Poetry in Form: Sestina
Maybe it’s my affinity for repetition that leads me to make the same mistakes over and over again!
Sestinas don’t have to repeat a rhythm or meter or rhyme scheme. They only need to repeat the same end-words in six stanzas of six lines each, and then include the six end words in a three-line envoi at the end of the poem. It sounds easier than adhering to a strict meter and rhyme pattern, but I agree with a poet-friend who said “the sestina is the road to insanity.” Try it at your peril.
Here’s one that was published earlier this year in Stirring.
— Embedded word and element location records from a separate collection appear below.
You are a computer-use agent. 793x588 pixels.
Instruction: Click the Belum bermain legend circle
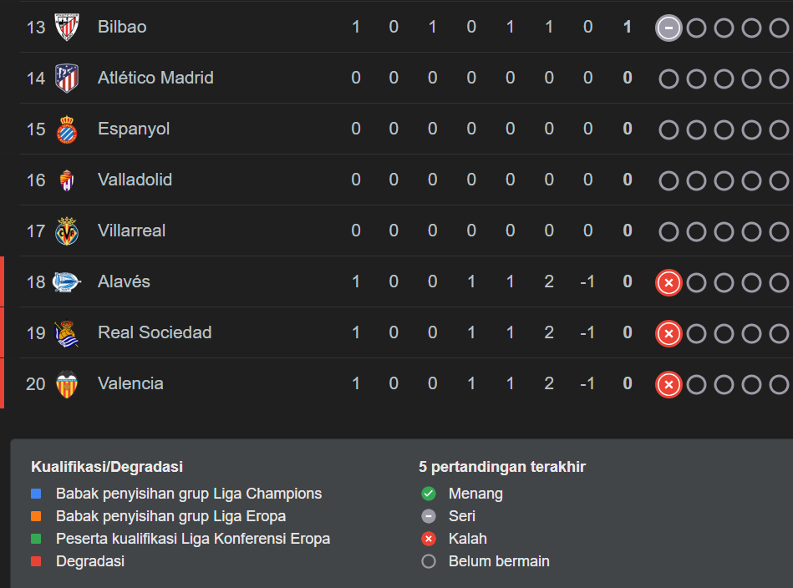click(x=429, y=561)
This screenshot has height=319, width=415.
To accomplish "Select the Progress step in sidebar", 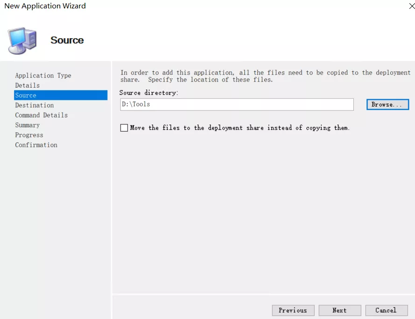I will 29,135.
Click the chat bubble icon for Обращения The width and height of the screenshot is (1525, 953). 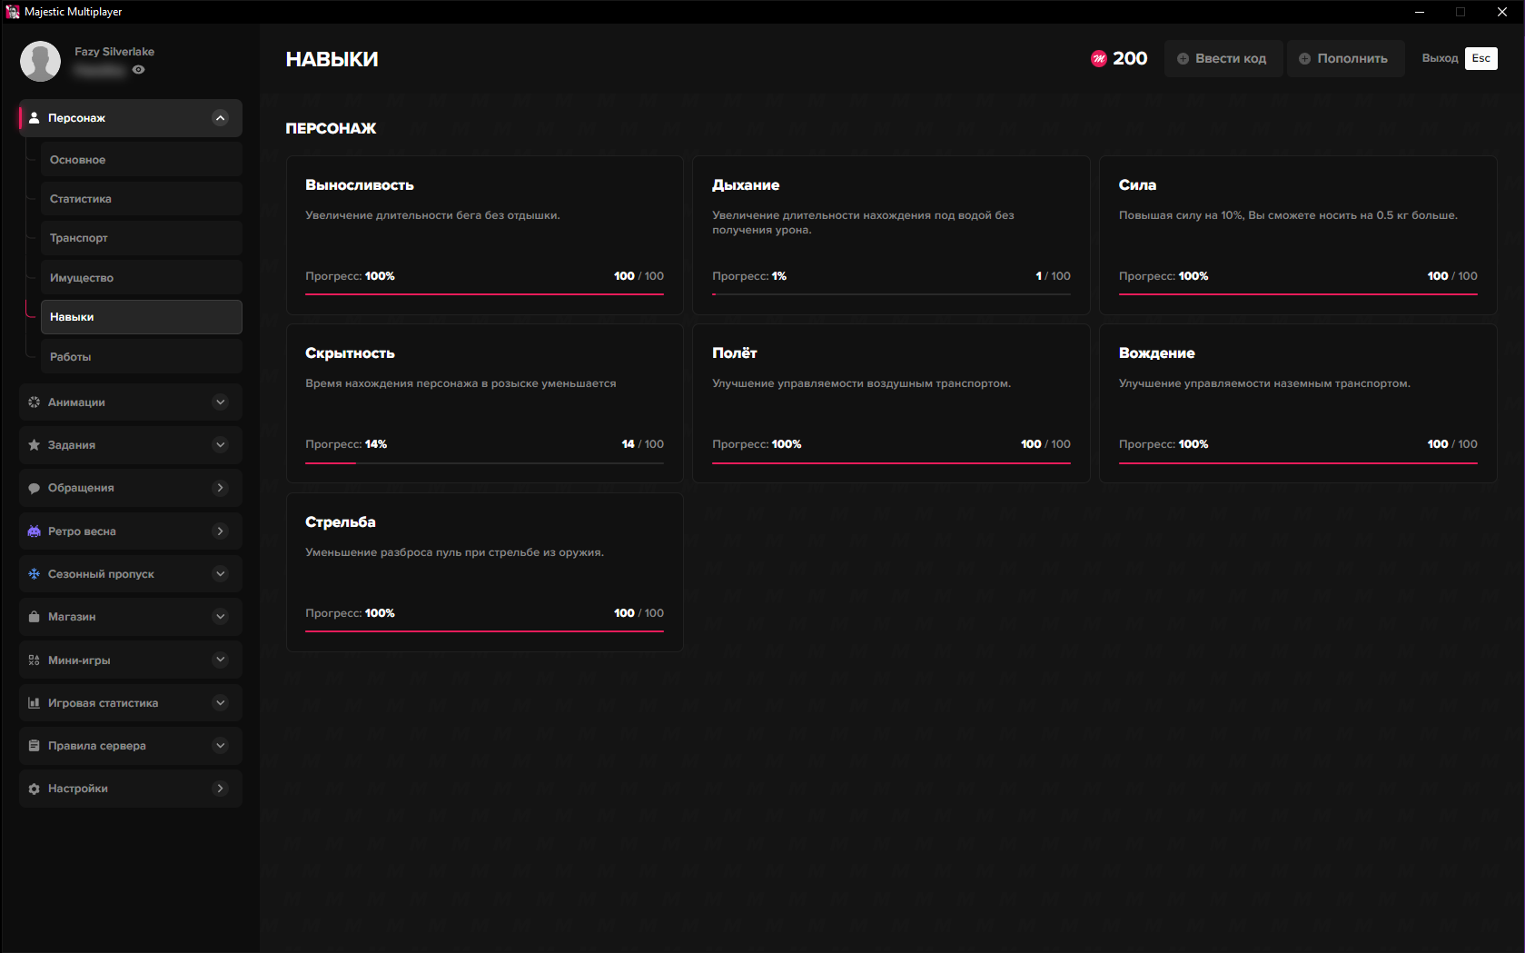(x=34, y=488)
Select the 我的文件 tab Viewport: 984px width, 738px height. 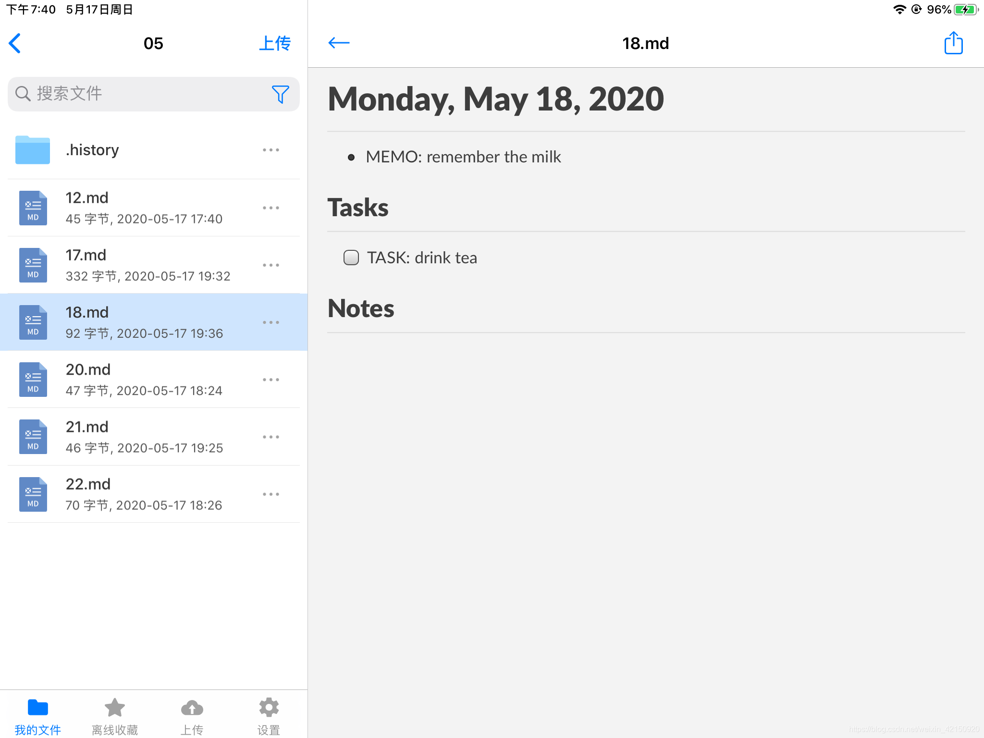click(38, 716)

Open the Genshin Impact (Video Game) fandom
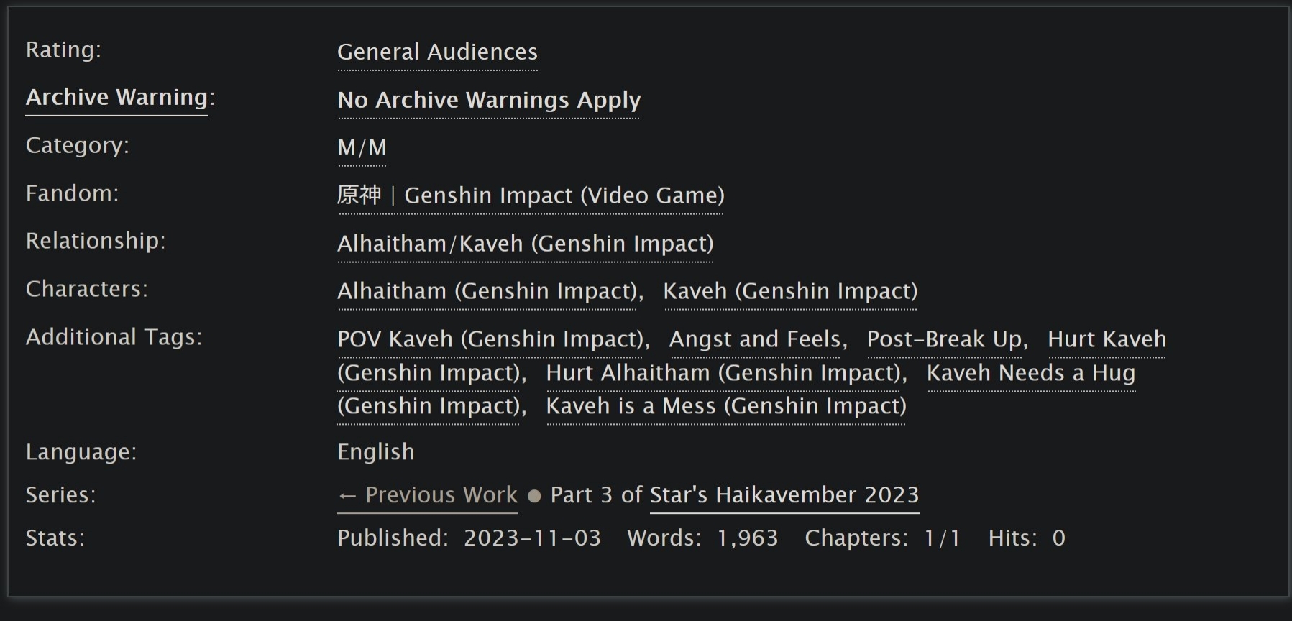tap(531, 196)
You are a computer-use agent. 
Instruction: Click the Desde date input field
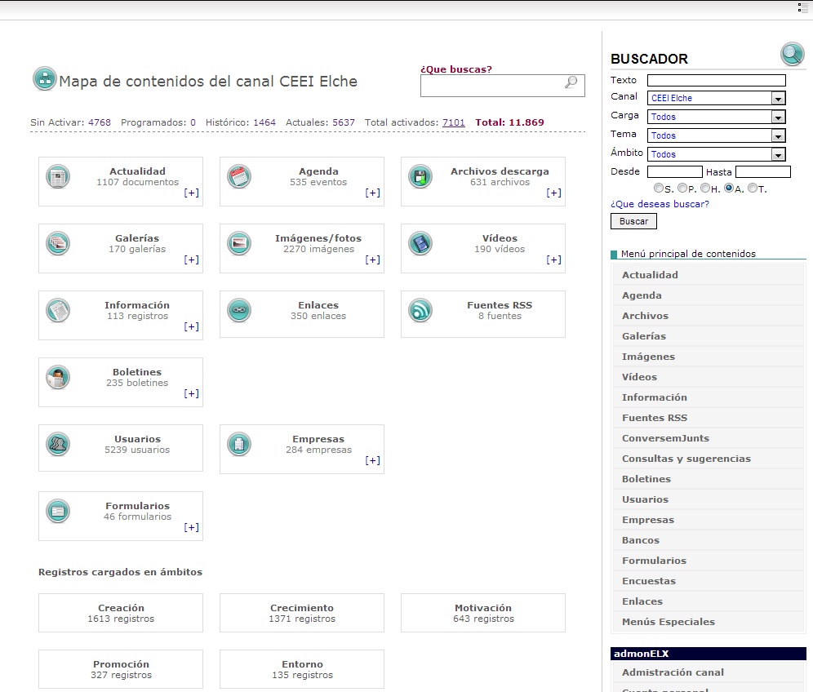[x=674, y=172]
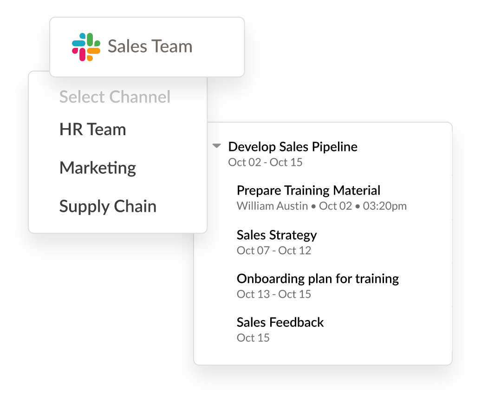
Task: Click the Oct 02 date beside William Austin
Action: click(335, 206)
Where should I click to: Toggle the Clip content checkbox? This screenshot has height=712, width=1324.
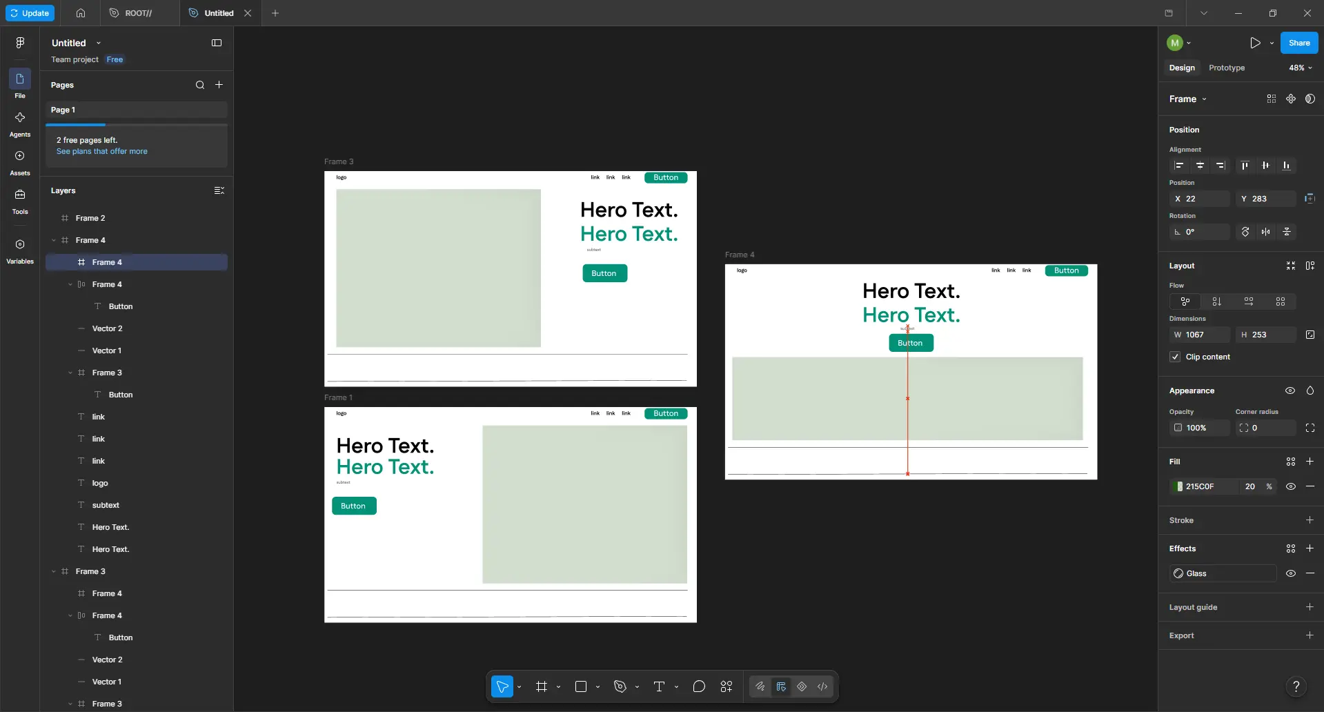tap(1175, 357)
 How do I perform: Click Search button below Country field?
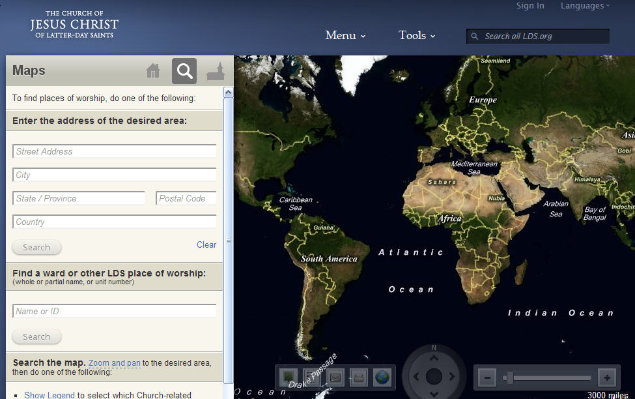pyautogui.click(x=37, y=247)
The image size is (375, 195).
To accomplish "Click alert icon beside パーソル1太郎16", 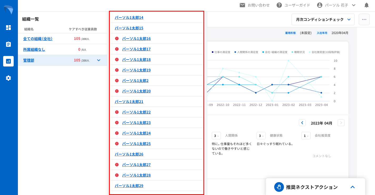I will click(117, 39).
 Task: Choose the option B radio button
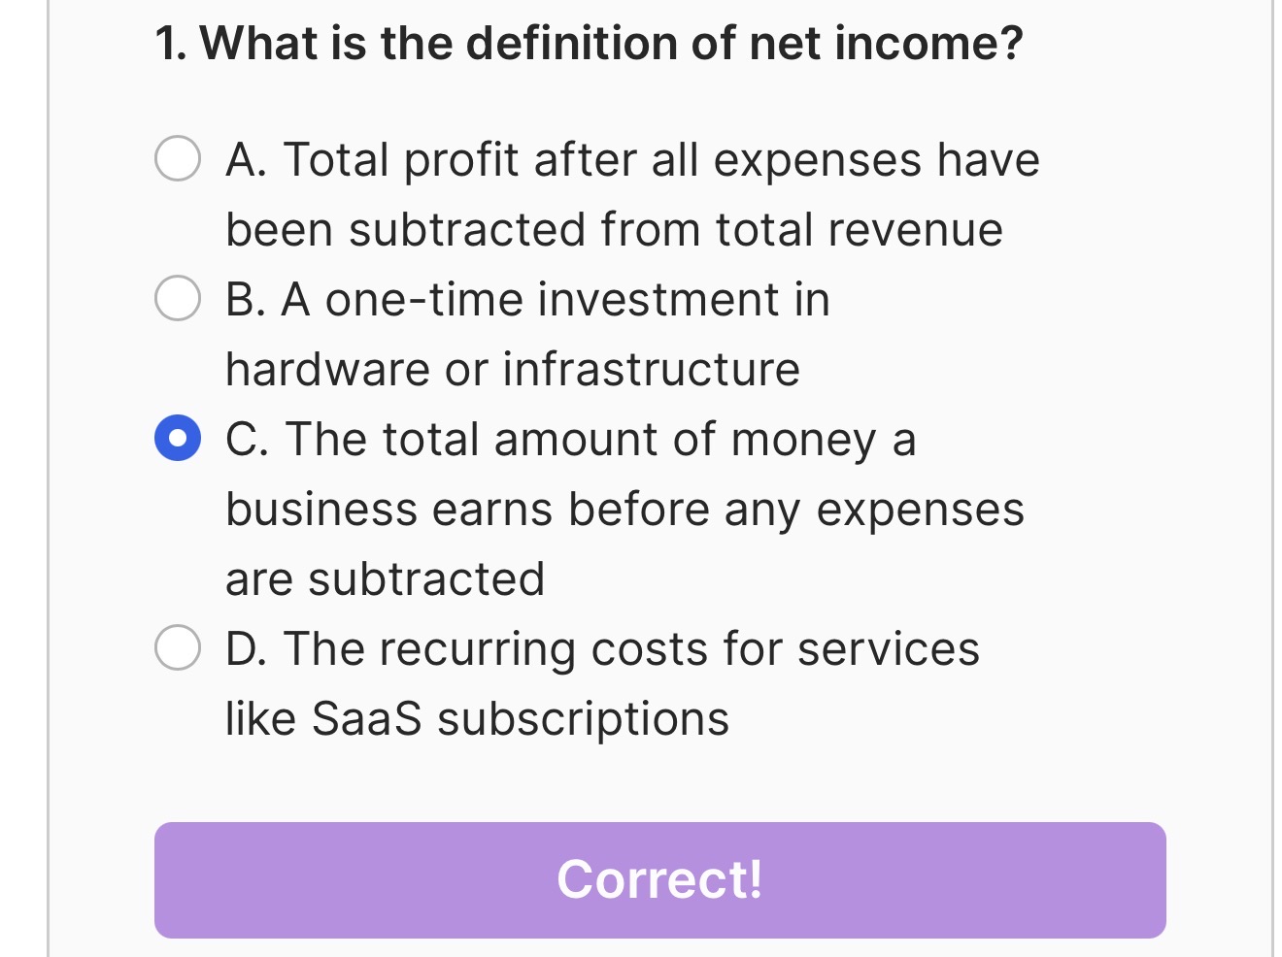(x=178, y=298)
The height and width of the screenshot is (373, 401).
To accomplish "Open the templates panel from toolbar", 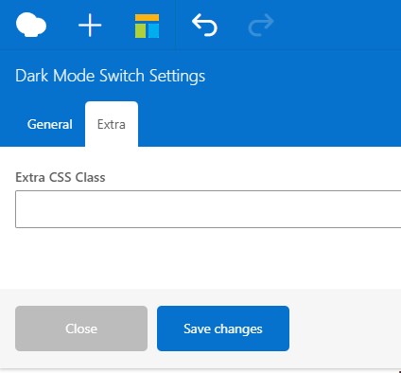I will tap(147, 26).
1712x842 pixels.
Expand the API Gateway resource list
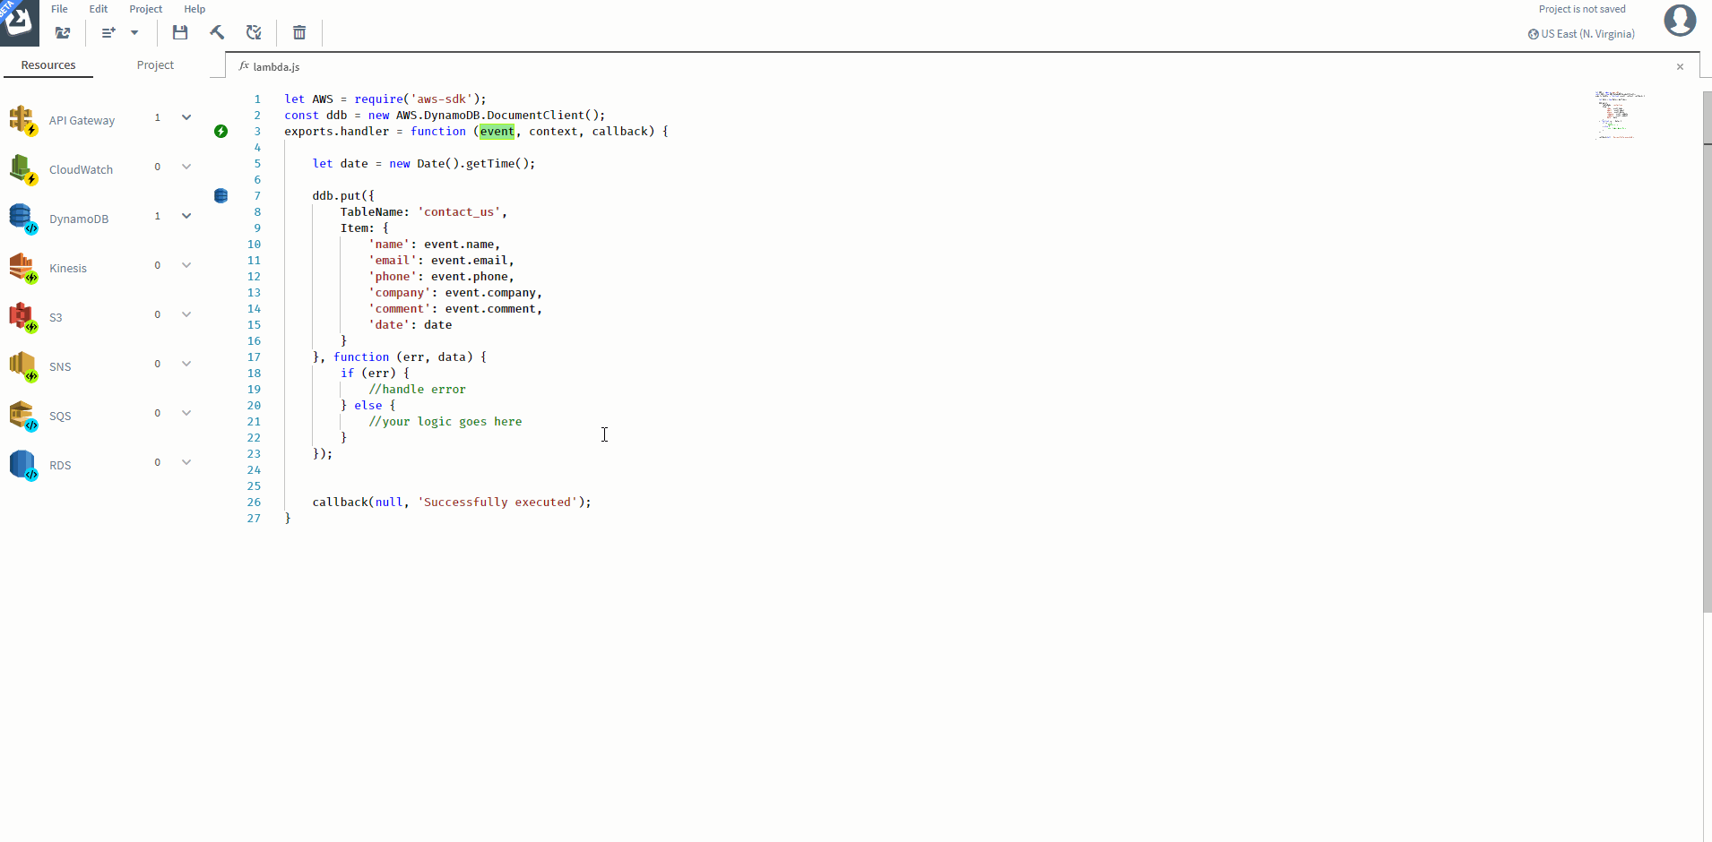[186, 117]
The repeated words are killing, understand, might, case, keep, and manage. You can give yourself more flexibility with this form if you choose words that have more than one meaning. The sestina form seemed to fit my subject: scientific experiments which seek to create a reproducible result. This issue of Stirring was edited by Caseyrenee Lopez.
Destructive Sampling
We do it in 10×10 meter plots, killing
the hemlocks to understand
what loss and succession might
look like, in case
the wooly adelgid keeps
advancing north. Will we manage
the loss the way we manage
these plots, in incremements — killing
slowly, girdling tree trunks to keep
the sap from rising up? Will we understand
what makes each tree’s case
unique? One girdled hemlock might
die over winter, another might
hang on for years, or even manage
grim survival. They run on tree-time, a case
of willingness to wait. Killing
them slowly may help us understand
which life forms will keep
rising up as the hemlocks keep
dying. But how might
we predict any outcome? Under one stand
of hemlocks, we manage
insect collection with pitfall traps and a killing/
preserving solution encased
in plastic. To monitor cases
of deer-browse impact, we keep
exclosures so the deer won’t kill
the regrowth. We create scenarios: we might
lose the south, the north, but manage
the east, the west, as we understand
them now, or seasons as we understand
them. Should someone make the case
that time’s advance prohibits managing
the future, that we can’t keep
up with change? That it’s silly to insist we might
keep the old growth safe, once the killing
insects manage to come north? What might
keep us safe when the world changes? Or help us understand
experiments’ results, in case we keep on killing?
Did I mention my partner is an ecologist? This poem is part of a long argument we’ve had over the years about whether or not science (or any discipline) can predict the future. Relationships, like nature, can be rich fodder for poetry.